Most of the functions is constexpr in C++14 on Clang and GCC, and all the functions are constexpr in C++20 for all compilers (it requires std::is_constant_evaluated()).
Some operations were tuned to use intrinsics when compiled by GCC, Clang or MSVC compilers.

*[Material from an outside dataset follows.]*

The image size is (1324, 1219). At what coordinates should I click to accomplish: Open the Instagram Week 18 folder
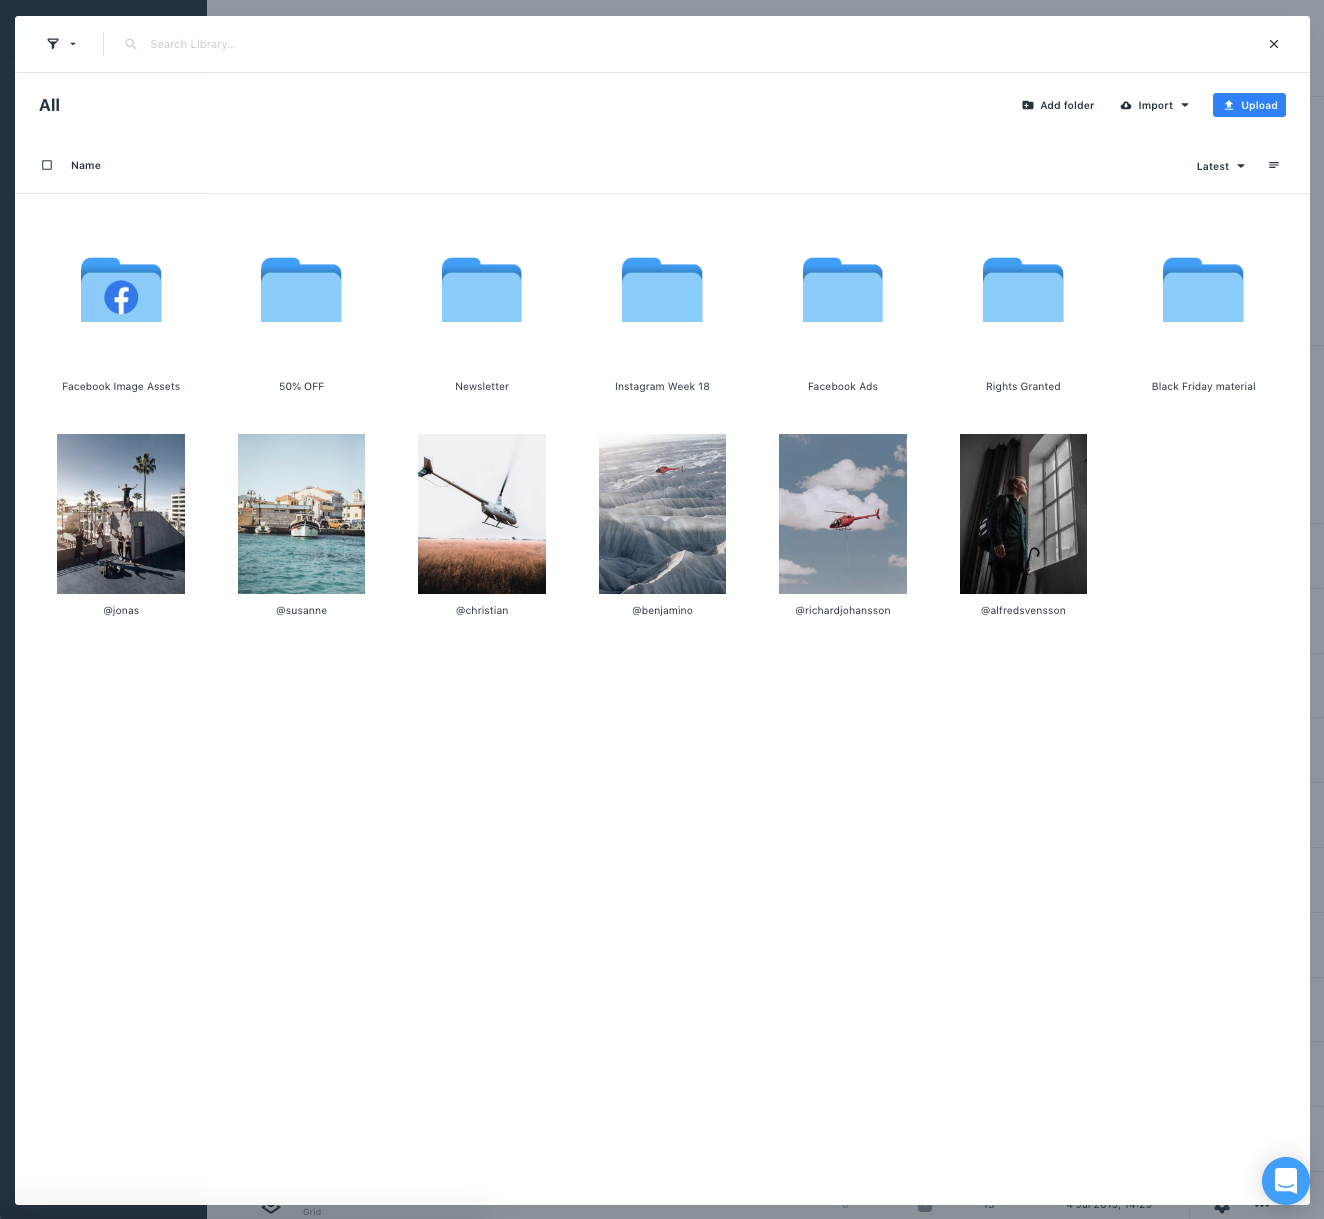coord(662,291)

Note, that the library was designed to work most efficiently on x86_64 architecture, but it still should work on any machine.
Test if number is a prime
static_assert(imath::isPrime(1'000'000'007u);Factor a number
int main() {
auto fact_result = imath::factorize(3'851'820u);
std::cout << "3851820 = ";
// range-for loop also supported!
for (size_t i = 0; i < fact_result.size() - 1; ++i) {
auto factor = fact_result[i];
std::cout << factor.prime << "^" << factor.power << " × ";
}
std::cout << fact_result.back().prime << "^"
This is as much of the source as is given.